--- Text passage Enclosed Below ---

[MUD-Dev] Text Parsing
J C Lawrence
claw at varesearch.com
Thu Jun 10 19:46:18 CEST 1999
On Wed, 9 Jun 1999 20:34:12 -0700 (PDT)
Matthew Mihaly <diablo at best.com> wrote:
> On Wed, 9 Jun 1999, J C Lawrence wrote:
>> On Wed, 9 Jun 1999 16:21:28 -0700 (PDT) Matthew Mihaly
>> <diablo at best.com> wrote:
>>> Actually, on that note generally, I have read some talk on here,
>>> in the past, about how some of your servers can handle a LOT of
>>> users online at once without having speed problems.
>>> How the heck do you manage that?
>> Careful design mostly. I know what things cost, how much they
>> cost, and how often I absolutely have to do them. This is one of
>> the few areas where all that CS math you (should have) done in
>> grad school comes in *really* handy, but is still not really
>> necessary.

--- End of Enclosed Text passage ---

▸ Activity:
Answer these questions about the MUD-Dev post:
1. On what date was the post sent?
2. Who asked how some servers handle a lot of users online at once without speed problems?
3. What does the reply give as mostly responsible for that?
The entries after this point come from a separate source.

--- Data listing Enclosed Below ---

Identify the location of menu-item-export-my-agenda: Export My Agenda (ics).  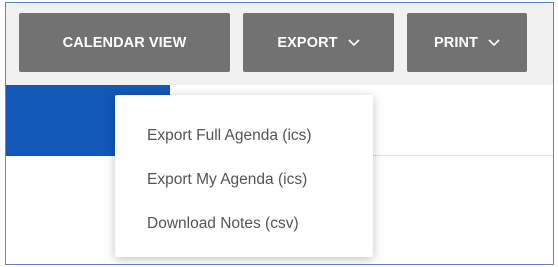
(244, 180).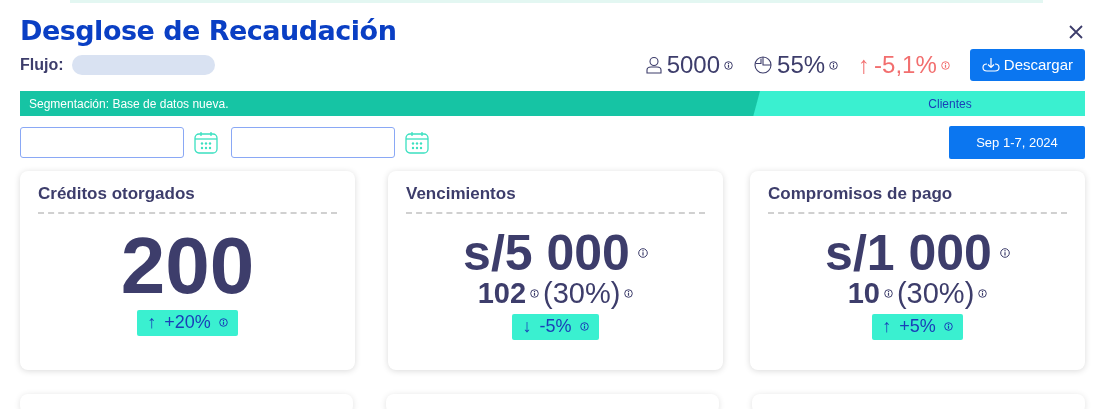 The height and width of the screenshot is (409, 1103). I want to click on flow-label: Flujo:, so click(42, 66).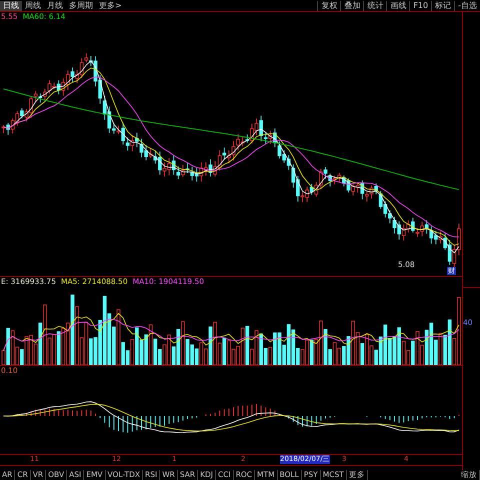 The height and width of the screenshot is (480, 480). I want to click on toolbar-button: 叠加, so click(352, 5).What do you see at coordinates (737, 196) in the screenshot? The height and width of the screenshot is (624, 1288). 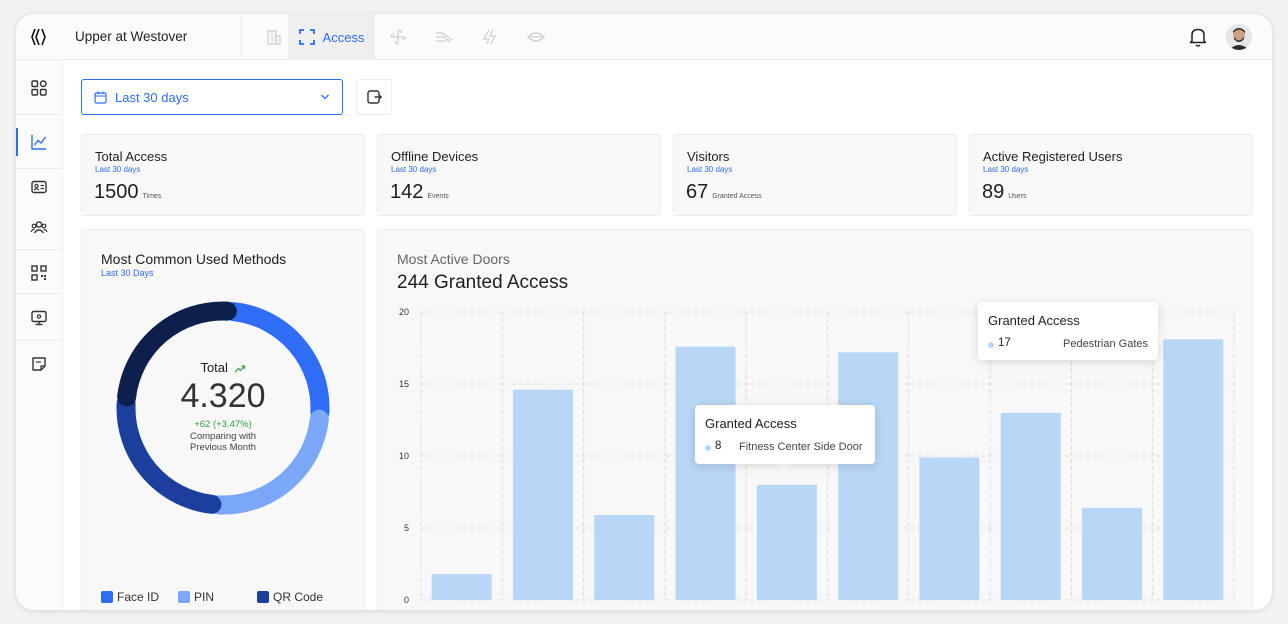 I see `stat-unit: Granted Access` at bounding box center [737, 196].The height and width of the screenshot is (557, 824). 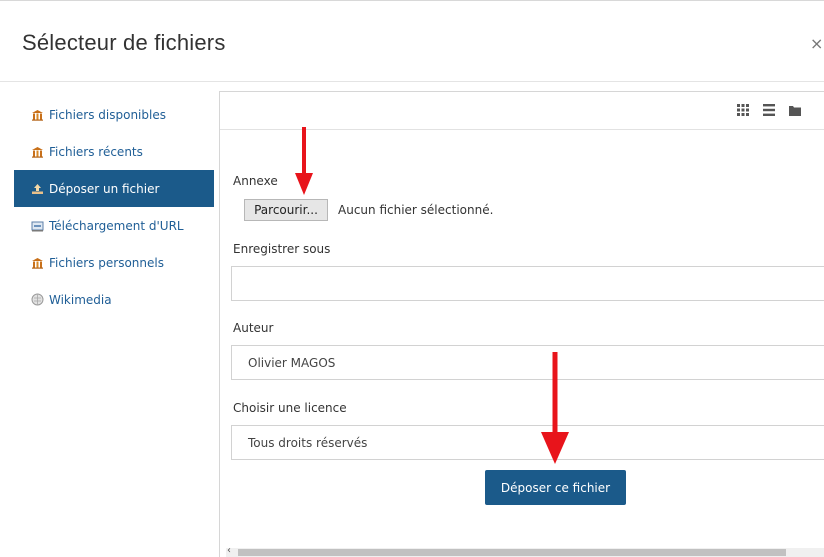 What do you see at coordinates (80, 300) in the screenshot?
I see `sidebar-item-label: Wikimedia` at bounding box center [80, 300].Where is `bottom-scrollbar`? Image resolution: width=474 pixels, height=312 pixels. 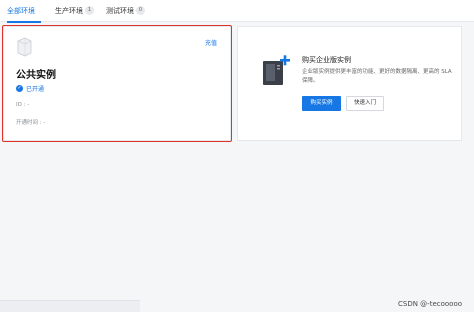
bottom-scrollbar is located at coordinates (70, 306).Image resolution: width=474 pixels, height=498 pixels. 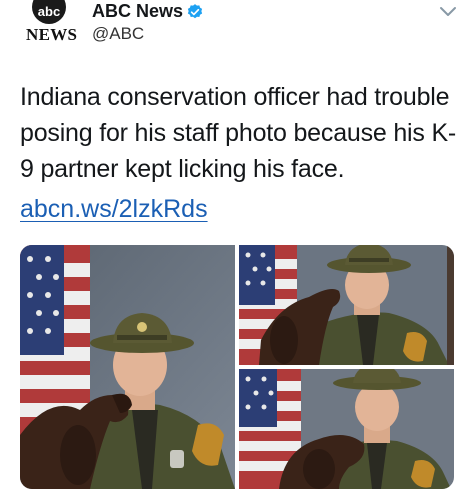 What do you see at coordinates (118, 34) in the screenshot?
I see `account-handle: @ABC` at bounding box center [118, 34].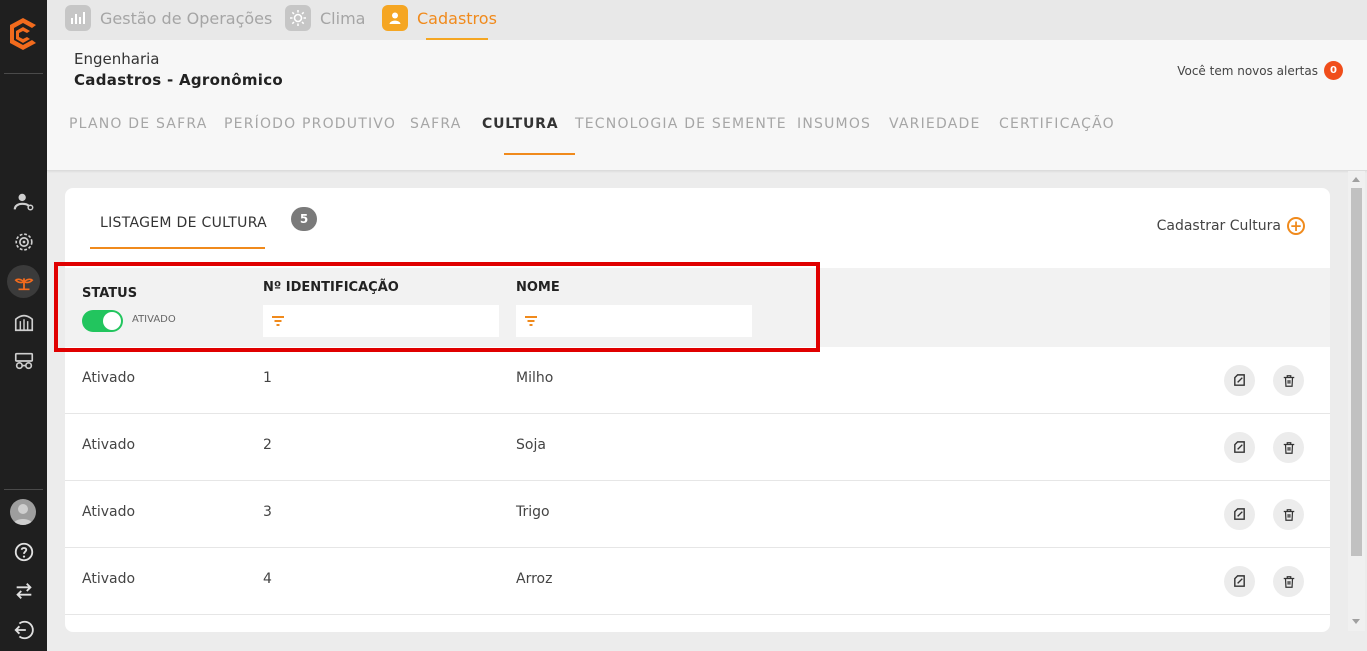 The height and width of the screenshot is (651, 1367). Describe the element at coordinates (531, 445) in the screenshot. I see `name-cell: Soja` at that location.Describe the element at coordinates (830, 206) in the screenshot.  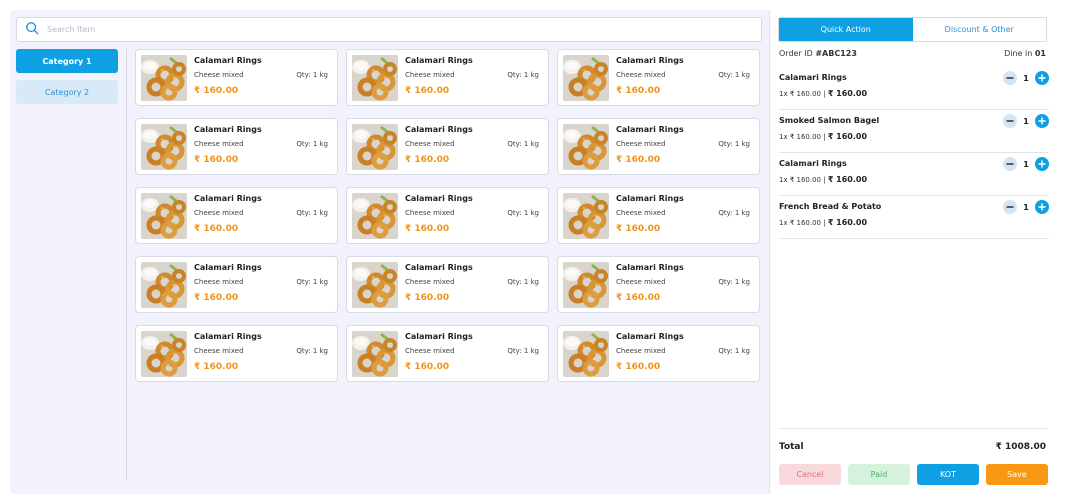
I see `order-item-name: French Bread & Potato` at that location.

--- End of Enclosed Data listing ---
--- Data listing Enclosed Below ---

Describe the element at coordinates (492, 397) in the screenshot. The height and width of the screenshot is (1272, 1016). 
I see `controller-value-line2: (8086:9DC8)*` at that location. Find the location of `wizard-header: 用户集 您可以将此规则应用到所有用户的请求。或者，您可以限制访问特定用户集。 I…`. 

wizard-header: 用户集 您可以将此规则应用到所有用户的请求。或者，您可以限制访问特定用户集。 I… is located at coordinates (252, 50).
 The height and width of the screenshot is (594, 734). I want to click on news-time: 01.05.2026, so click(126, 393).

--- End of Enclosed Data listing ---

▸ Solution for this exercise:
1. Thursday, June 10, 1999
2. Matthew Mihaly
3. Careful design